* GIVEN RECORDS *
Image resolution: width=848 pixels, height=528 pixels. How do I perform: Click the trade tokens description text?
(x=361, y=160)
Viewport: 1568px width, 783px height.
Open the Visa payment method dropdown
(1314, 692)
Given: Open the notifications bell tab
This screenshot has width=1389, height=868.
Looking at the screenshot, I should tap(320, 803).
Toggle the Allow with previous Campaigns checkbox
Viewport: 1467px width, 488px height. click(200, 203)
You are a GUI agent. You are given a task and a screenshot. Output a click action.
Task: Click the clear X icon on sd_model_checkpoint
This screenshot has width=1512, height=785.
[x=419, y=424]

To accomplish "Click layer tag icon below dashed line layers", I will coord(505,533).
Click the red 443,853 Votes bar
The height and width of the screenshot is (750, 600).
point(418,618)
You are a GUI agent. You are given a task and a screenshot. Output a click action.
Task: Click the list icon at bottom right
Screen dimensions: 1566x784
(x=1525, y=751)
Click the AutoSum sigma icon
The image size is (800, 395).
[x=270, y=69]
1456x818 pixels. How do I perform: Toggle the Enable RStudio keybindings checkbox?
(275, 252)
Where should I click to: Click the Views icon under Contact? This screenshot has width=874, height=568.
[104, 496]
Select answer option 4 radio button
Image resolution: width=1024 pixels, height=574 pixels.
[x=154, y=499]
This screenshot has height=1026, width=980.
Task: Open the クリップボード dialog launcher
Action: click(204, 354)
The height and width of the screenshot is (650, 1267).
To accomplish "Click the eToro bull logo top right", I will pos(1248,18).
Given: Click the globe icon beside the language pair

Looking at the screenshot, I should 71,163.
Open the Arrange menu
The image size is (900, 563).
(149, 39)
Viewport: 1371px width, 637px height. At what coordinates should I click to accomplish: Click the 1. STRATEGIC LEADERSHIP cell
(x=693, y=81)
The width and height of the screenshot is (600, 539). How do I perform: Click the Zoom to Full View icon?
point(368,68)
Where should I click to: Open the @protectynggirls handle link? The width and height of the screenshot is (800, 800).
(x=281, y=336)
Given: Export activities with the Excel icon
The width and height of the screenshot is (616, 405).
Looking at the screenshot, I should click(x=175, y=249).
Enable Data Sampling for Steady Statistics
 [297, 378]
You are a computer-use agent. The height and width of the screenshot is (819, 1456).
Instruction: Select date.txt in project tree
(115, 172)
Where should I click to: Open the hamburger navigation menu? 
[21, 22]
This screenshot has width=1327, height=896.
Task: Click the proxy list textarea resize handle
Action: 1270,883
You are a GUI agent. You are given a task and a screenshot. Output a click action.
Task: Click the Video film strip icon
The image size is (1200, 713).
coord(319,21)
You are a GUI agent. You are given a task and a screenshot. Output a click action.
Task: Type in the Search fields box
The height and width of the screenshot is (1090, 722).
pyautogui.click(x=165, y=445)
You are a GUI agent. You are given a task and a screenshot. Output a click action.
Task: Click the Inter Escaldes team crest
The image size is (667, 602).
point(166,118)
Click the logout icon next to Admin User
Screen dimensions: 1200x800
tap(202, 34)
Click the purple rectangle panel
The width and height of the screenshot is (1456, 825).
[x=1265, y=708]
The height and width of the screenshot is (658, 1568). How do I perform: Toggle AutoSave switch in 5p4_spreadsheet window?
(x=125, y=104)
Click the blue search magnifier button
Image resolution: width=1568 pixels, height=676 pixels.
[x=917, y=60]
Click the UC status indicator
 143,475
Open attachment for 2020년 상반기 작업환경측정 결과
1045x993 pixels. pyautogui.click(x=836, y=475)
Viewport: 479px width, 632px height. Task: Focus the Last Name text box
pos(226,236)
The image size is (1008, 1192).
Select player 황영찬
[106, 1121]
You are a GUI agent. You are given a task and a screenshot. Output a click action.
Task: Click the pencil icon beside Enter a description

* TASK BRIEF *
Copy out every one of the entries above word for word, keeping each line as it stands.

* COMPLETE ANSWER *
Image resolution: width=848 pixels, height=528 pixels. How do I perform: Click the trade tokens description text?
(x=361, y=160)
Viewport: 1568px width, 783px height.
Open the Visa payment method dropdown
(1314, 692)
Given: Open the notifications bell tab
This screenshot has width=1389, height=868.
Looking at the screenshot, I should tap(320, 803).
Toggle the Allow with previous Campaigns checkbox
Viewport: 1467px width, 488px height. click(200, 203)
You are a GUI agent. You are given a task and a screenshot. Output a click action.
Task: Click the clear X icon on sd_model_checkpoint
This screenshot has width=1512, height=785.
[x=419, y=424]

To accomplish "Click layer tag icon below dashed line layers", I will coord(505,533).
Click the red 443,853 Votes bar
The height and width of the screenshot is (750, 600).
point(418,618)
You are a GUI agent. You are given a task and a screenshot. Output a click action.
Task: Click the list icon at bottom right
Screen dimensions: 1566x784
(x=1525, y=751)
Click the AutoSum sigma icon
The image size is (800, 395).
[x=270, y=69]
1456x818 pixels. How do I perform: Toggle the Enable RStudio keybindings checkbox?
(275, 252)
Where should I click to: Click the Views icon under Contact? This screenshot has width=874, height=568.
[104, 496]
Select answer option 4 radio button
Image resolution: width=1024 pixels, height=574 pixels.
[x=154, y=499]
This screenshot has height=1026, width=980.
Task: Open the クリップボード dialog launcher
Action: click(204, 354)
The height and width of the screenshot is (650, 1267).
To accomplish "Click the eToro bull logo top right", I will pos(1248,18).
Given: Click the globe icon beside the language pair

Looking at the screenshot, I should 71,163.
Open the Arrange menu
The image size is (900, 563).
(149, 39)
Viewport: 1371px width, 637px height. At what coordinates should I click to accomplish: Click the 1. STRATEGIC LEADERSHIP cell
(x=693, y=81)
The width and height of the screenshot is (600, 539). How do I perform: Click the Zoom to Full View icon?
point(368,68)
Where should I click to: Open the @protectynggirls handle link? The width and height of the screenshot is (800, 800).
(x=281, y=336)
Given: Export activities with the Excel icon
The width and height of the screenshot is (616, 405).
Looking at the screenshot, I should click(x=175, y=249).
Enable Data Sampling for Steady Statistics
 [297, 378]
You are a computer-use agent. The height and width of the screenshot is (819, 1456).
Instruction: Select date.txt in project tree
(115, 172)
Where should I click to: Open the hamburger navigation menu? 
[21, 22]
This screenshot has width=1327, height=896.
Task: Click the proxy list textarea resize handle
Action: 1270,883
You are a GUI agent. You are given a task and a screenshot. Output a click action.
Task: Click the Video film strip icon
The image size is (1200, 713).
coord(319,21)
You are a GUI agent. You are given a task and a screenshot. Output a click action.
Task: Type in the Search fields box
The height and width of the screenshot is (1090, 722).
pyautogui.click(x=165, y=445)
You are a GUI agent. You are given a task and a screenshot. Output a click action.
Task: Click the Inter Escaldes team crest
The image size is (667, 602).
point(166,118)
Click the logout icon next to Admin User
Screen dimensions: 1200x800
tap(202, 34)
Click the purple rectangle panel
The width and height of the screenshot is (1456, 825).
[x=1265, y=708]
The height and width of the screenshot is (658, 1568). How do I perform: Toggle AutoSave switch in 5p4_spreadsheet window?
(x=125, y=104)
Click the blue search magnifier button
Image resolution: width=1568 pixels, height=676 pixels.
[x=917, y=60]
Click the UC status indicator
 143,475
Open attachment for 2020년 상반기 작업환경측정 결과
1045x993 pixels. pyautogui.click(x=836, y=475)
Viewport: 479px width, 632px height. Task: Focus the Last Name text box
pos(226,236)
The image size is (1008, 1192).
Select player 황영찬
[106, 1121]
You are a GUI agent. You are given a task and a screenshot. Output a click action.
Task: Click the pencil icon beside Enter a description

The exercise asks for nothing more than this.